Still numbed by the quake and a series of aftershocks - the latest yesterday morning just after 1am - most gazed blankly into their pine campfires as this lone figure stopped by to ask for their stories. But not all. One woman, 43-year-old Maria Eugenia Castro, insisted I drink her small cup of steaming-hot tinto, or black coffee, even though she said she hadn't eaten in the 36 hours since the quake brought down her apartment ceiling. Another, Maria Olga Moraes, 32, held up the half inch-tall remnant of her last white candle so that I could take notes when I peeked under the plastic and corrugated-iron awning that now serves as home for her family, including her 60-year-old mother and six-year-old niece, Leidi.

Others begged me to ask world leaders where reported aid was going since they had so far seen none and needed food, blankets, candles, plastic covering from the rain.

As officials ordered the digging of mass graves and put out an urgent call for coffins, Armenia by night - with all electric power down - conjured up the end of the world.

Elderly men, women and children huddled together in heavy drizzle, most under sheets of plastic held up by pine or wax palm trunks but some under single blankets in fields or other open spaces. When dawn broke, some approached their homes to pick at the rubble with their bare hands in the hope of finding loved ones.
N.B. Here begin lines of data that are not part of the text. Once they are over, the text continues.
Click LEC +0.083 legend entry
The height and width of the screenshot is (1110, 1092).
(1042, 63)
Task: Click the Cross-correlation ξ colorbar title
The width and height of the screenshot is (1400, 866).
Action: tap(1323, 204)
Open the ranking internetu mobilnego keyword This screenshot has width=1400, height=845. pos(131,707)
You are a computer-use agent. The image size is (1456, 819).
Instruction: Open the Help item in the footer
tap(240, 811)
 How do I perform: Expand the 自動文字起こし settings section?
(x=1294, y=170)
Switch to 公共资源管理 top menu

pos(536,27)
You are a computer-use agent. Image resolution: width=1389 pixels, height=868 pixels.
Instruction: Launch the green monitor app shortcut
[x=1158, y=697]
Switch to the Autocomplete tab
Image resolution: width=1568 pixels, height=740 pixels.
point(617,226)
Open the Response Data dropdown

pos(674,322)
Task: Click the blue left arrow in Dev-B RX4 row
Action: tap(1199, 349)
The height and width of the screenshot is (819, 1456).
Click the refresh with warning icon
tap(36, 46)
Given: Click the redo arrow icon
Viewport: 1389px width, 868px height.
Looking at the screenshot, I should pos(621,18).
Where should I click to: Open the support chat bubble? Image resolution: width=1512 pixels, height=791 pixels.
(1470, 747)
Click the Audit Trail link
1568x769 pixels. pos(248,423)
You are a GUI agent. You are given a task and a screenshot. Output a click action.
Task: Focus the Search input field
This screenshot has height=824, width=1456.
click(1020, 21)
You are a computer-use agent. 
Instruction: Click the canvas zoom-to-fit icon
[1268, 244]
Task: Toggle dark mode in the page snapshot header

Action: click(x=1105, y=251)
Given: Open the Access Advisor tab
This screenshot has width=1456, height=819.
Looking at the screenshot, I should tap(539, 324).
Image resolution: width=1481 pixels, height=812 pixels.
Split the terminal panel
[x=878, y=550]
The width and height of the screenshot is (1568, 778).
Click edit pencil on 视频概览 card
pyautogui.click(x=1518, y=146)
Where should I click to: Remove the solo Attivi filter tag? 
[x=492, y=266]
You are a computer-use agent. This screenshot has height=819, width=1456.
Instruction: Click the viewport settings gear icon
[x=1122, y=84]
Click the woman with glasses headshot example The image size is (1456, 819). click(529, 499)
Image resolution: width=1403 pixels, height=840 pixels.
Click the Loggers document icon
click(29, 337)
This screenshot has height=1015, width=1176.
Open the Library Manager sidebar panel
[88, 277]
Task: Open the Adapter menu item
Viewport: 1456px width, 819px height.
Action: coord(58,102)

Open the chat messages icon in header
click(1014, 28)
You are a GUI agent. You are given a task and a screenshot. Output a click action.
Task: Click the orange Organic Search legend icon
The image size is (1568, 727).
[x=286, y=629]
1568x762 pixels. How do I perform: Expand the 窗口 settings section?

Many referred to the day's radio reports of the arrival of aid and rescue helpers from Mexico, Japan, the US, and even a team of Scottish thermal image experts to trace survivors amid the rubble. But almost all said not an iota of food, clothing, blankets or anything else had reached them. Nor had any officials visited them to see their plight at first hand, they said.

Rescuers pulled out two little girls alive early yesterday who were trapped for 36 hours. One woman, now known here as the Music Box Lady, was not so lucky. When rescuers called out, the woman did not reply but a music box began to play. The rescuers assumed she could not speak and was trying to prove she was alive. By the time they reached her, however, she had died and her music box had fallen silent.

On the main square of Armenia - so-named because of its late 19th-century founders came from that country - rescuers yesterday dug at the rubble of a five-storey apartment block and a popular corner cafe called Sandwich Cubano. Officials estimate scores of people were lunching in the cafe when Monday's earthquake hit at 1.19pm and scores more were in the 27 apartments above.

Standing alongside the rubble, dotted by pieces of clothing, shoes, pillows, an old fridge, you could easily imagine people still in there, perhaps trapped in a space with air, frustrated, desperate, unable to alert the rescuers. After Mexico City's big 1985 earthquake, survivors were pulled out up to eight days later.

Armenia was by no means a poor town. Next to the cafe, the Bolivar Theatre, most of which collapsed, would have been frequented by wealthy cattle ranchers or coffee farmers. Across the central Bolivar square, the regional parliament had slid sideways across the main 14th Avenue while its taller neighbour, the regional Interior Ministry building, stood straight with nothing but a few cracks on its facade.

Next to the latter, a woman called Amanda Lopez stood all day staring at the rubble of an apartment block, removing debris with her hands, convinced her mother Mercedes would eventually emerge alive. Rescuers were nowhere to be seen.

Climbing the rubble of the same building, a middle-aged man poked at where he thought his apartment might have ended up in the disaster, then let out a yell of horror, saying he had just seen his young daughter's arm.

Around the square, the newly homeless slept on the neat red brick surface, many of them covered only by blankets in heavy drizzle.

Officials estimated up to 250,000 people were now living rough here and in the rest of the so-called Cauca Valley, heartland of Colombia's coffee industry.

In the city of Pereira, 25 miles from here, residents emerged to see widespread damage and at least 30 dead but found that the city's most famous statue had survived.

It is known as the Naked Bolivar and shows South America's liberation hero without clothes, an unprecedented avant garde work that caused shock when unveiled in 1963 but later won acceptance as a quirky town attraction.